• **Set task**:
In the geometry forum thread below, which shortlist problem does one reply identify this problem as?
START Selected excerpt
Let $ABC$ be an acute-angled triangle with height intersection $H$. Let $G$ be the intersection of parallel of $AB$ through $H$ with the parallel of $AH$ through $B$. Let $I$ be the point on the line $GH$, so that $AC$ bisects segment $HI$. Let $J$ be the second intersection of $AC$ and the circumcircle of the triangle $CGI$. Show that $IJ = AH$
Problem
Source: Switzerland - Swiss MO 2016 p8
Tags: geometry, orthocenter, equal segments
dgreenb801
16.07.2020 08:29
I'm confused about the problem, isn't the intersection $J$ of $AC$ with the triangle $CGI$ just the same as the intersection of $HI$ with $AC$, which is the midpoint of $HI$ (since $AC$ bisects $HI$)? Could you draw a diagram?
WolfusA
16.07.2020 08:44
I drew circle centered at $A$ with radius $IJ$ and it doesn't pass through $H$!
Attachments:
trumpeter
16.07.2020 09:44
It is 2015 ISL G1.
WolfusA
16.07.2020 23:22
Thank you trumpeter. Now everything became clear. parmenides51 wrote: Let $J$ be the second intersection of $AC$ and the perimeter of the triangle $CGI$. Meanwhile at IMO SL 2015 G1. Problem_Penetrator wrote: Suppose that the line $AC$ intersects the circumcircle of the triangle $GCI$ at $C$ and $J$.
parmenides51
16.07.2020 23:30
oops, google translate betrayed me, , I corrected the perimeter instead of circumcircle in 2 more problems from the same source (2016 p4, 2018 p4 )
END Selected excerpt
START Supplied material
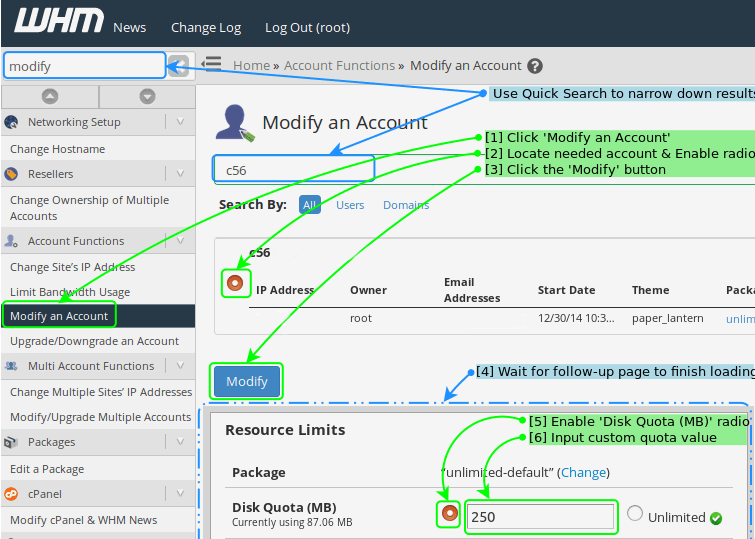Switch search filter to Users
This screenshot has height=539, width=755.
pos(350,205)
END Supplied material
• **Result**:
2015 ISL G1.